The Materials Design Ontology

Tracking #: 3037-4251

Authors: 
Patrick Lambrix
Rickard Armiento
Huanyu Li
Olaf Hartig
Mina Abd Nikooie Pour
Ying Li

Responsible editor: 
Guest Editors SW for Industrial Engineering 2022

Submission type: 
Full Paper
Abstract: 
In the materials design domain, much of the data from materials calculations is stored in different heterogeneous databases with different data and access models. Therefore, accessing and integrating data from different sources is challenging. As ontology-based access and integration alleviates these issues, in this paper we address data access and interoperability for computational materials databases by developing the Materials Design Ontology. This ontology is inspired by and guided by the OPTIMADE effort that aims to make materials databases interoperable and includes many of the data providers in computational materials science. In this paper, first, we describe the development and the content of the Materials Design Ontology. Then, we use a topic model-based approach to propose additional candidate concepts for the ontology. Finally, we show the use of the Materials Design Ontology by a proof-of-concept implementation of a data access and integration system for materials databases based on the ontology.
Full PDF Version: 
Tags: 
Reviewed

Decision/Status: 
Minor Revision

Solicited Reviews:
Click to Expand/Collapse
Review #1
By Gerhard Goldbeck submitted on 07/Apr/2022
Suggestion:
Minor Revision
Review Comment:

(1) originality: The paper provides and important and original contribution to the application of semantic web technologies in the field of materials science. It is very timely since there is a rapid development of databases and resources that could be better harnessed and harvested with ontologies, there is a strong interest in the field in using ontologies for such purposes but still a lack of semantic resources and ontologies available.

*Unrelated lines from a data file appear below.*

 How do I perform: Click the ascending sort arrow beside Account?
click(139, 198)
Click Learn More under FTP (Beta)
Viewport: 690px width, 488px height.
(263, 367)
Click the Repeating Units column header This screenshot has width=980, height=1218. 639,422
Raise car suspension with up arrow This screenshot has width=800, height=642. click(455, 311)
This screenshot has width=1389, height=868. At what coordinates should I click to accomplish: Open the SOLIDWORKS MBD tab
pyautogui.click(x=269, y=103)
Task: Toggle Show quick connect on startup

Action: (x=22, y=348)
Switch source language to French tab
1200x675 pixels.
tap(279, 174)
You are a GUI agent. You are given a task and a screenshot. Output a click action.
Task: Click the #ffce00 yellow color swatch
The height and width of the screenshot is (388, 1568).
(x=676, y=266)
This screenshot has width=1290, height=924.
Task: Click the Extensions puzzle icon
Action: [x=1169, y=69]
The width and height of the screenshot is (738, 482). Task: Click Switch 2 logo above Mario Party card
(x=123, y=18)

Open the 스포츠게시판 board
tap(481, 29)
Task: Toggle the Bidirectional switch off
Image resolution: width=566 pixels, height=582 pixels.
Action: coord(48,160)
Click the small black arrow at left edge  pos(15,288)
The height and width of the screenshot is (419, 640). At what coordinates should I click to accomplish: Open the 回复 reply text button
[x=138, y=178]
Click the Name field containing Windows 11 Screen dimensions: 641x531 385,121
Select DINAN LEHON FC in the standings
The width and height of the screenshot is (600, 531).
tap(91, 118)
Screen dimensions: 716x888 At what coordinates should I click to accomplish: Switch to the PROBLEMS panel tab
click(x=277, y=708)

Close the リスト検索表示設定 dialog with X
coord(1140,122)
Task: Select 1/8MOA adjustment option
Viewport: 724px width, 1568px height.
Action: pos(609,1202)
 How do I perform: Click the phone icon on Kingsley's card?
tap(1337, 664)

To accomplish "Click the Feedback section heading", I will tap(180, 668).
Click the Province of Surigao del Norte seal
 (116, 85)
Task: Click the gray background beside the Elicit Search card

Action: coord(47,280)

The approach employed is very methodological and will also serve as s show-case for ontology development to others in the field. The ontology is well described in the paper, provided in github and all entities in the owl file are 'defined' via comments as is appropriate. As mentioned above, the Long-term stable URL included the complete (modular) ontologies together with Readme etc

Extension of the ontology based on analysing a corpus consisting of journal databases is presentation and discussed in excellent detail. This will be a key step in overcoming current scope limitation of ontologies in the field.
The application to materials databases, enabling integration of heterogeneous resources is also presented with detailed results, and includes the required GraphQL server setup details, as well as queries for reproducability.
Overall the results are highly significant and expemplary for the field in many aspects as discussed. The paper is well written and clear.
One minor criticism regards the discussion and use of top level ontologies. In section 2.1 it states that:
EMMO is "a standard representational ontology framework based on knowledge of materials modeling and characterization." That is not correct. As outlined in https://github.com/emmo-repo/EMMO, EMMO is based on physics and analytical philosophy, in particular mereotopology and semiotics.
Given that DOLCE Top Level Ontology is then referred to in line 6 on page 3, it should be discussed also with the BFO and EMMO in the previous paragraph. It cannot be said, as seems to be implied now, that EMMO and BFO are somehow particularly 'materials' related top level ontologies.
Given the discussion of ontologies developed within TLO contexts and those indepedent of TLO context, it is not clear why MDO decided to develop outside of a TLO.Furthermore, it is not clear what the purpose of using a single concept (Material) from EMMO is in the context of MDO, in particular since 'atom', i.e. a type of 'material' is aligned with CHEBI (why not also with EMMO?). Strictly, this creates the issue that Material is a 4D (space-time) entity (due to EMMO being 4D) and atom is a 3D (space) entity. It would be better to keep the concepts without reference to other ontologies at this stage and leave any alignments to the future work mentioned in the conclusions.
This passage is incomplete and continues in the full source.